● Stored items:
________________________________________

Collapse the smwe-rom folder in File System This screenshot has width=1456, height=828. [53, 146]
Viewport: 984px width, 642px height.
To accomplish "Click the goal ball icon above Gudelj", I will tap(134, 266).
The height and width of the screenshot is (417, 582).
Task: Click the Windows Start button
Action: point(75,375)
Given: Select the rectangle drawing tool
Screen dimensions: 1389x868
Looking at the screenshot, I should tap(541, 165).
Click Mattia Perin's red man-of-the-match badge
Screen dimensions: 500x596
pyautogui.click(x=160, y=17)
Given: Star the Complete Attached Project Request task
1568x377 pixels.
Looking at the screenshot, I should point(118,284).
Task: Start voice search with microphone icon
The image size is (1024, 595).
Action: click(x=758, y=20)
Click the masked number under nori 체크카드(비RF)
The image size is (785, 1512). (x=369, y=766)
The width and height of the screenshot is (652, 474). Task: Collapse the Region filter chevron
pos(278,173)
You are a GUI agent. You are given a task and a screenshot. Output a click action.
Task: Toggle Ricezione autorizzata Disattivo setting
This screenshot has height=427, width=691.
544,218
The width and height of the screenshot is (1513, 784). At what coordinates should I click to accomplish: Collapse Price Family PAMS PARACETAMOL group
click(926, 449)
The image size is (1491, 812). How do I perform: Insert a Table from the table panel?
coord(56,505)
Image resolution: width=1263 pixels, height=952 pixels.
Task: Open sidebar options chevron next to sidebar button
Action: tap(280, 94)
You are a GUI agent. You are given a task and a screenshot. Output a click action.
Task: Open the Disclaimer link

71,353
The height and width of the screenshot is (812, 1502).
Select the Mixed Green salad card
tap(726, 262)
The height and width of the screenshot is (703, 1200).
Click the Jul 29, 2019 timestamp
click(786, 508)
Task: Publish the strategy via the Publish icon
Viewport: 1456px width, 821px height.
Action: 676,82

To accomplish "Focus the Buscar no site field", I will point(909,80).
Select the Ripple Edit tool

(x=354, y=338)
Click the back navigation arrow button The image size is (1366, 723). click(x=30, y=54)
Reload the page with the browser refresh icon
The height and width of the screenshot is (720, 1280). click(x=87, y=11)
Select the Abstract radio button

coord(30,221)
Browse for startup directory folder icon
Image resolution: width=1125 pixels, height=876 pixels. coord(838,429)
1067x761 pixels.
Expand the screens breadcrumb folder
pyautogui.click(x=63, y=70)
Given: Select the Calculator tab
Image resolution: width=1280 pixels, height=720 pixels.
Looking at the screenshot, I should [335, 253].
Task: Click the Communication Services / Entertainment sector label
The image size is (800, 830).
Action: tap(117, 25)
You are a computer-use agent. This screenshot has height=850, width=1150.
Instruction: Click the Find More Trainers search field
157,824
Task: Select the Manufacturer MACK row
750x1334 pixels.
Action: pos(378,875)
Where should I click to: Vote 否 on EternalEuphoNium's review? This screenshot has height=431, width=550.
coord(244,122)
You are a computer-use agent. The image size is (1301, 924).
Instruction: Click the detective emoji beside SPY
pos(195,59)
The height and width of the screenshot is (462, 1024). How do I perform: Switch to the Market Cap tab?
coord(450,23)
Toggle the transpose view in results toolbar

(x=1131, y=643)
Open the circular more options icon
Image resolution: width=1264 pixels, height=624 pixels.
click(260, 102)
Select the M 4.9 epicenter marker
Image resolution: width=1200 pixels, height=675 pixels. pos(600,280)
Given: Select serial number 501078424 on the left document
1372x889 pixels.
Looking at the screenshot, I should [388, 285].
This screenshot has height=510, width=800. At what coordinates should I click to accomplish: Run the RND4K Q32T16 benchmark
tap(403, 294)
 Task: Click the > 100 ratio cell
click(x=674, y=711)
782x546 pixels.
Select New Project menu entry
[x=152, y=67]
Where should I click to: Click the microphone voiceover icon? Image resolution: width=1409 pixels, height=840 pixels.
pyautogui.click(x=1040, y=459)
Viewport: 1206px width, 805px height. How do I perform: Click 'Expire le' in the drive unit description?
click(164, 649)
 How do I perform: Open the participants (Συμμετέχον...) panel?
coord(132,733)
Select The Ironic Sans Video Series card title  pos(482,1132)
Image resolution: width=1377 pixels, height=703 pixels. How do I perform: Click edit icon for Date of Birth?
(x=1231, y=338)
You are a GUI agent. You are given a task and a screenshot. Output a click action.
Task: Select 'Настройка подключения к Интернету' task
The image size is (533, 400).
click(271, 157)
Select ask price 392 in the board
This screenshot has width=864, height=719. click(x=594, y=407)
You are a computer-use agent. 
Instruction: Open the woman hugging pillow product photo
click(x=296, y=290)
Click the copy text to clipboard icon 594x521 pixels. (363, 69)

________________________________________

● Problem to work on:
Write out, line for line, the part of the records above that opens with the line containing "I will point(909,80)." and closes with the line containing "Looking at the screenshot, I should [335, 253].", both included.

● Exercise answer:
To accomplish "Focus the Buscar no site field", I will point(909,80).
Select the Ripple Edit tool

(x=354, y=338)
Click the back navigation arrow button The image size is (1366, 723). click(x=30, y=54)
Reload the page with the browser refresh icon
The height and width of the screenshot is (720, 1280). click(x=87, y=11)
Select the Abstract radio button

coord(30,221)
Browse for startup directory folder icon
Image resolution: width=1125 pixels, height=876 pixels. coord(838,429)
1067x761 pixels.
Expand the screens breadcrumb folder
pyautogui.click(x=63, y=70)
Given: Select the Calculator tab
Image resolution: width=1280 pixels, height=720 pixels.
Looking at the screenshot, I should [335, 253].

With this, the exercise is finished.